▶ WHAT THE TASK ASKS
Wherever the word "Your" occurs in the lines below, copy the whole line.

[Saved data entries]
=== Section Start ===

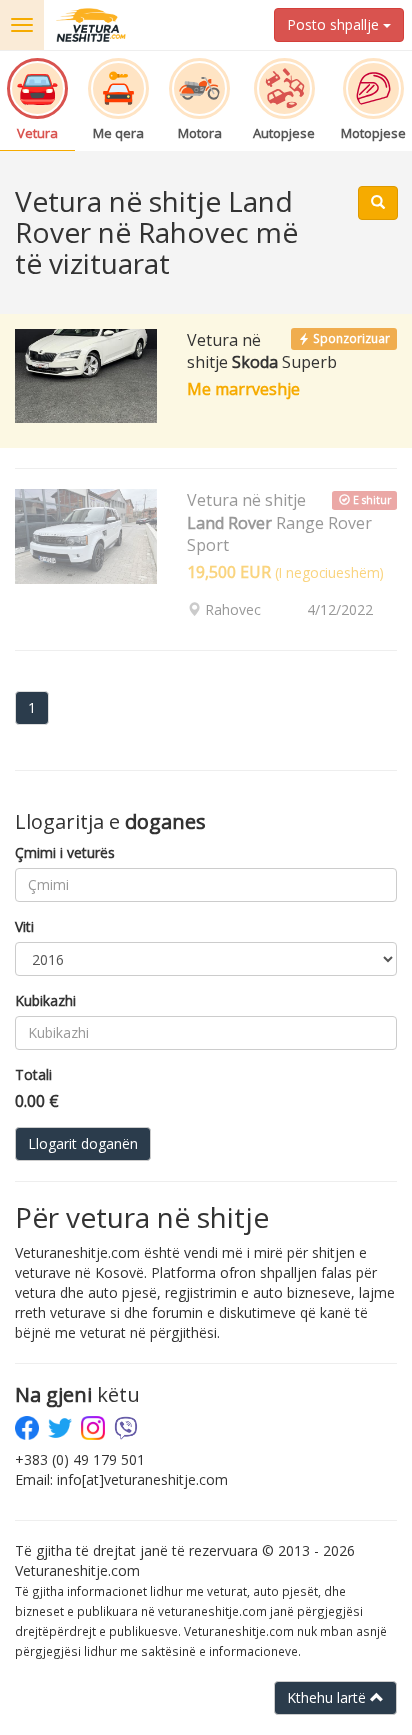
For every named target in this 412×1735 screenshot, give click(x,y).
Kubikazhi (45, 1000)
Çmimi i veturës (65, 852)
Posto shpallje (335, 24)
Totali (33, 1074)
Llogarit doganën (83, 1143)
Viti (24, 926)
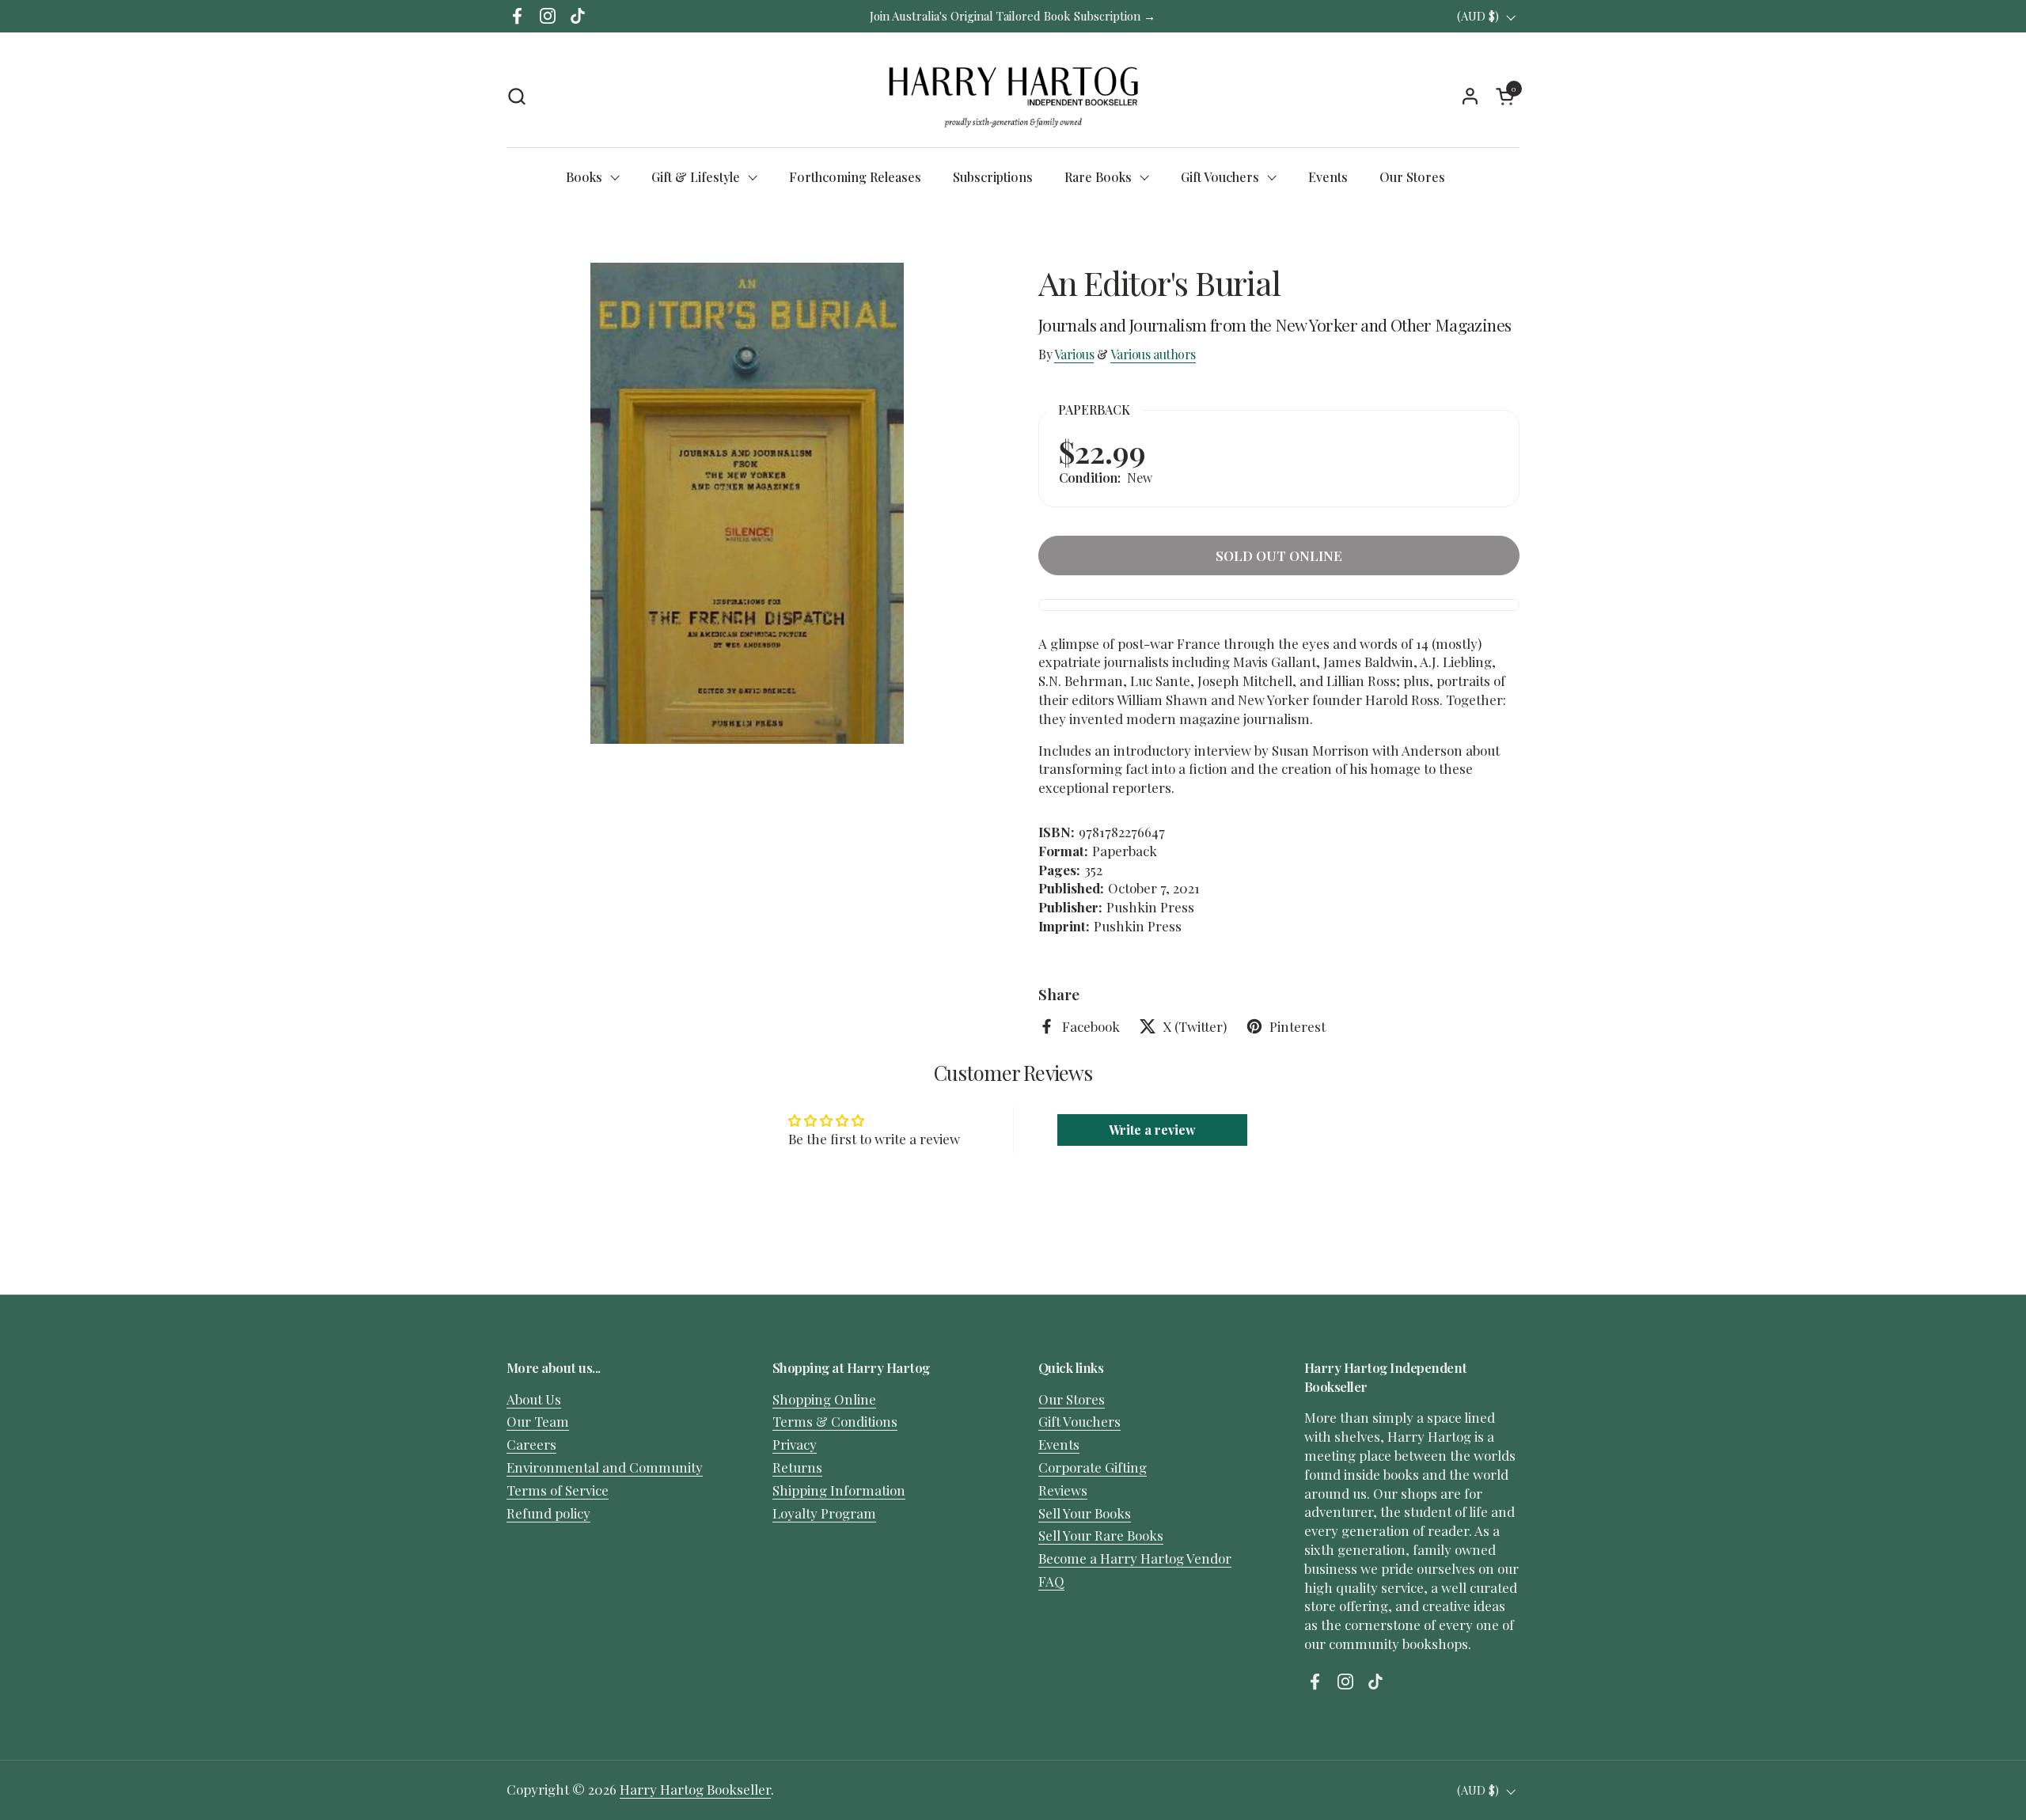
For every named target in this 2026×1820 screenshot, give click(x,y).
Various (1074, 354)
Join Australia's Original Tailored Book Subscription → (1012, 15)
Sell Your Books (1084, 1513)
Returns (797, 1467)
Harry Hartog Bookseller (695, 1789)
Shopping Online (824, 1399)
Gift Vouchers (1079, 1421)
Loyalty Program (824, 1513)
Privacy (794, 1444)
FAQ (1051, 1581)
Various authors (1153, 354)
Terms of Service (557, 1490)
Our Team (537, 1421)
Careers (531, 1444)
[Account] (1470, 96)
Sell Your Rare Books (1100, 1535)
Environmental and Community (604, 1467)
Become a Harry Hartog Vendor (1134, 1558)
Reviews (1062, 1490)
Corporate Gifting (1092, 1467)
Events (1058, 1444)
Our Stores (1071, 1399)
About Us (533, 1399)
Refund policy (548, 1513)
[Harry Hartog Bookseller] (1013, 95)
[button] (516, 96)
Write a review (1152, 1129)
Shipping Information (838, 1490)
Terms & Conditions (834, 1421)
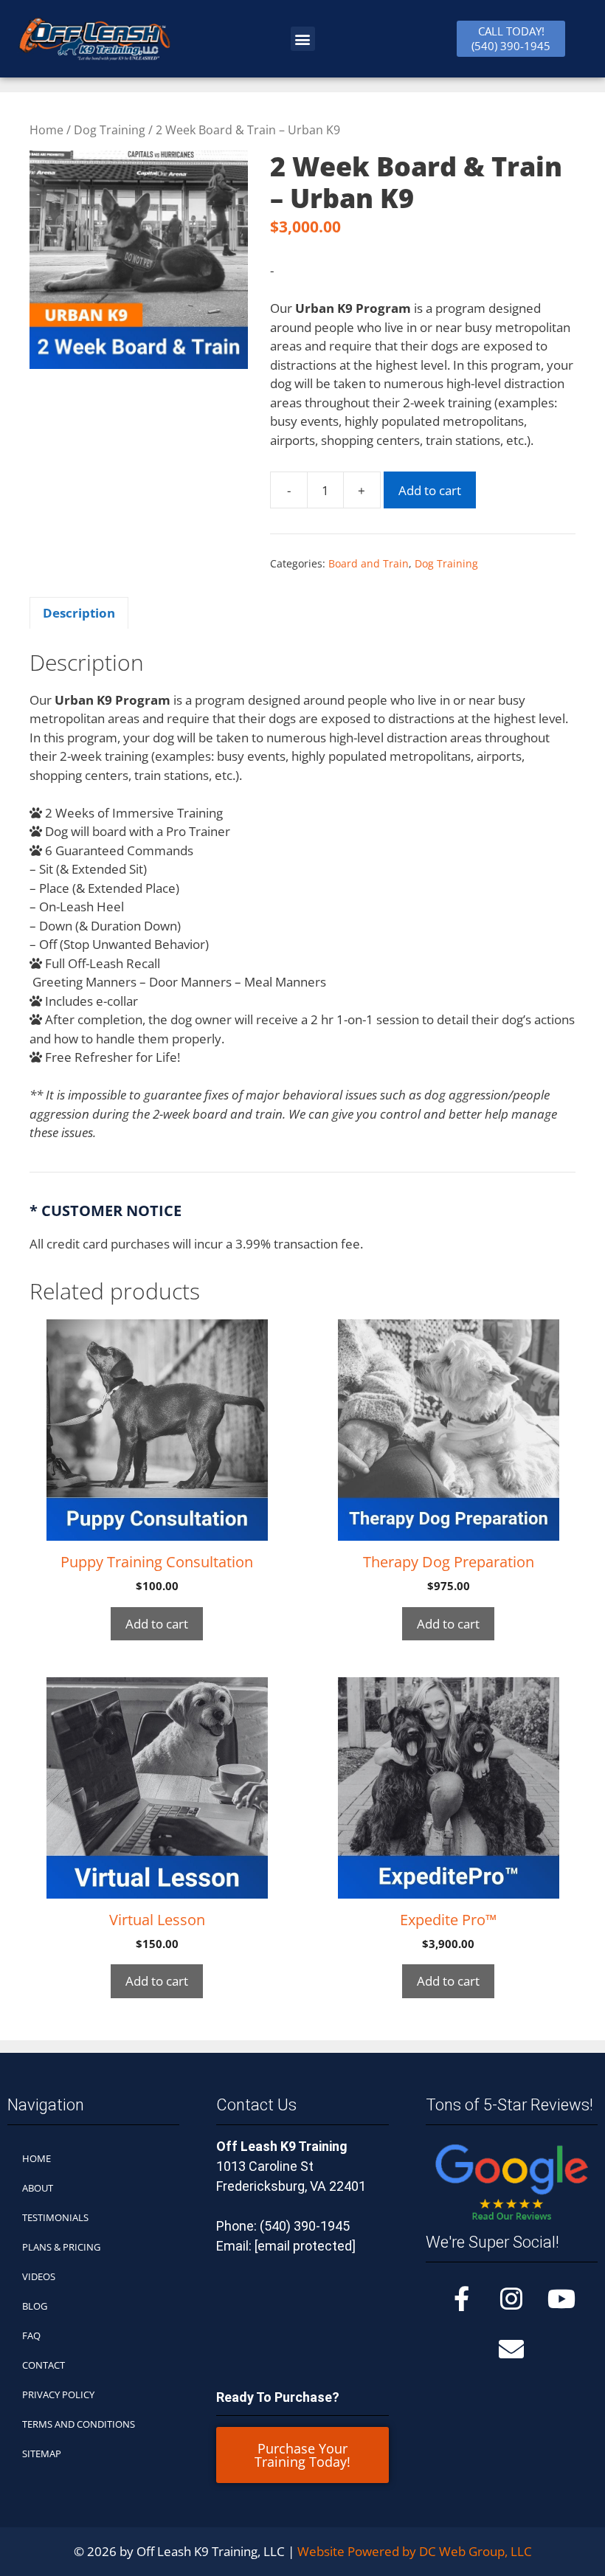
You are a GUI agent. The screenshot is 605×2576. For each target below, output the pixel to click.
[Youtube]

=== Section End ===

▶ TASK RESULT
Sell Your Books (1084, 1513)
Sell Your Rare Books (1100, 1535)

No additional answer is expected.